No configuration seems to work

That's what I found. With the Cisco DPC3939B the connection is fragile and won't work for very long. By constantly rebooting the router and pfSense I could get ipv6 to stay running for days, hours, or minutes. Reboot router first, reboot pfSense second. No pattern as to when ipv6 would quit.

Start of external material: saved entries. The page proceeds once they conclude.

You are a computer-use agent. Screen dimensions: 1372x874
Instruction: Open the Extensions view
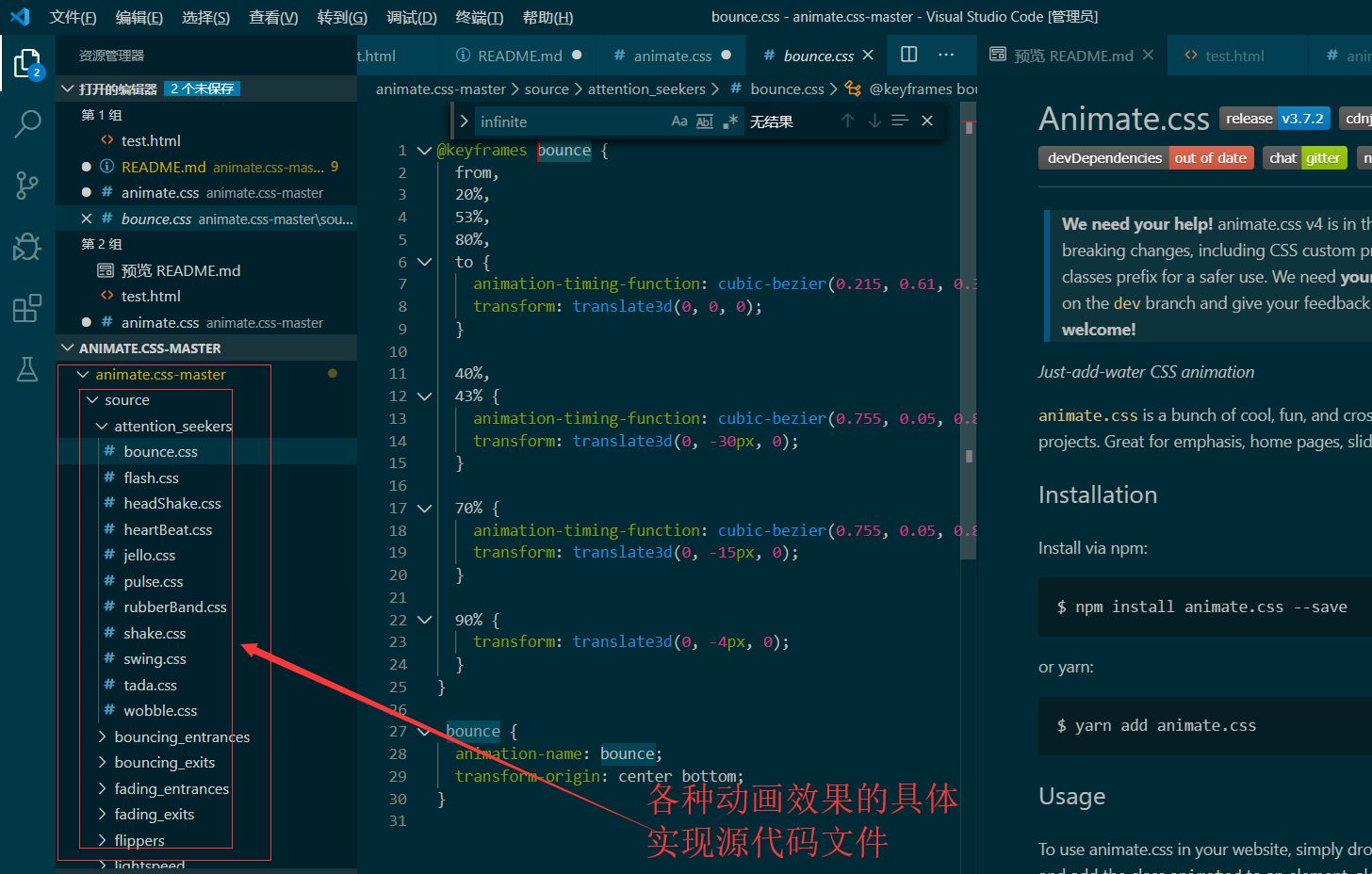click(x=27, y=308)

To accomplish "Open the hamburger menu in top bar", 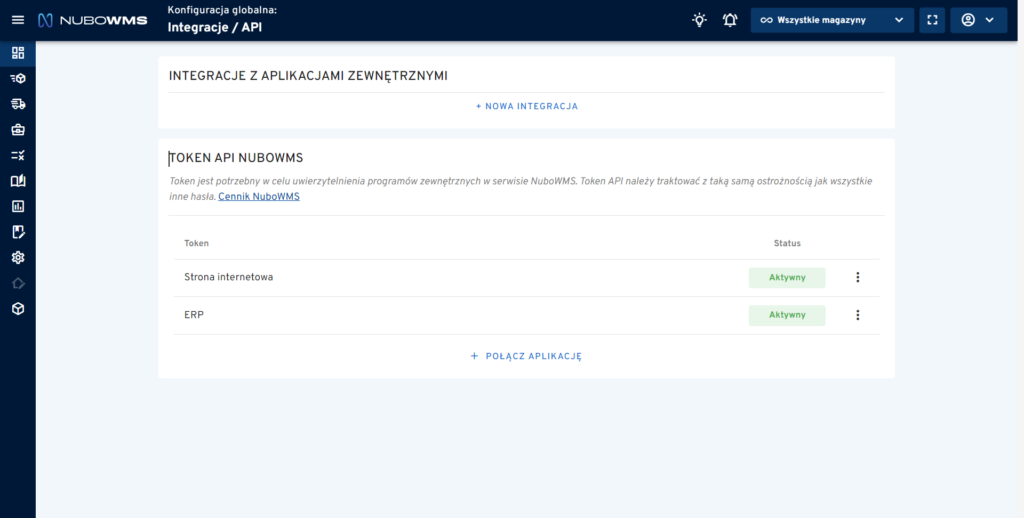I will [17, 20].
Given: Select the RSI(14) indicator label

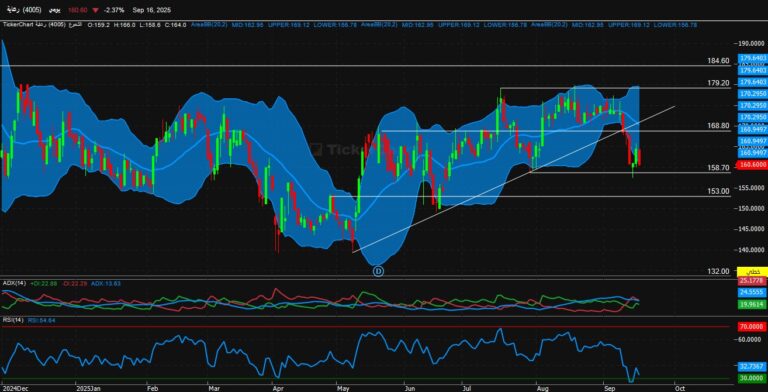Looking at the screenshot, I should pyautogui.click(x=13, y=320).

I can't ditch my 5 static and I have a satellite location that has run a Netgear+pfSense for months with no ipv6 outages. I solved it by asking for a Netgear CG3000DCR. The Windows clients came up immediately and have been up for several days. The Linux clients needed a reboot to get ipv6 smart. The only lingering problem is that if the Netgear is rebooted, pfSense will not restore connectivity automatically. pfSense must be restarted. Even worse, when there is a big change, ipv6 won't work at all until I reset pfSense to defaults and start again. ipv6 is the only thing pfSense is doing and I have all the steps written down so it's done in a few minutes. Maybe I'm just deleting the DUID file in a roundabout way.

The Netgear, like the Cisco, also gives prefixes different than those requested. The difference is that the Netgear doesn't stop routing ipv6-PD in a few minutes. For the Cisco, I tried making a table of the requests to the results but when I saw that a single requested prefix could result in at least two different received prefixes, and no pattern to which you would get, I gave up.

Trouble is the switch chip on the Netgear runs way too hot. The new Netgear arrived with 2 ports already burned out. I'm going to rig up fans to keep the other two from burning out too fast.

One thing that became clear after many months of testing is that pfSense ipv6 routing is not compatible with vlans using a single port. You must have multiple ports.

I don't use SLAAC. DHCPv6 clients can be forced by the DHCP server to give up their addresses. Once you hand out a SLAAC address, it is difficult to force the clients to give them up. When I see ipv6 not working I can just shut it down until I get it working again.

My testing and reading shows this:
Netgear: ipv6-PD works. I have not seen reported the timeout bug so this may be solved.
SMC: ipv6-PD does not work.
Cisco: ipv6-PD works for a short time.

I keep hoping that pfSense or Comcast fix the bugs wherever they may lie and it keeps not happening. I've considered giving up and just running ipv6-nat just to maintain continuous connectivity. Pinging from the pfSense interface address always works so long as you stay away from vlans. It's the PD routing that breaks down all the time. That the dashboard has no information about PD doesn't help.

I did mean:
xxxx:xxxx:49xx:0200:0000:0000:0000:0000/56
:Þ

But I've just reinstalled the entire router and reconfigured it which solved all the problems. Even the update problem where it could not contact the update site.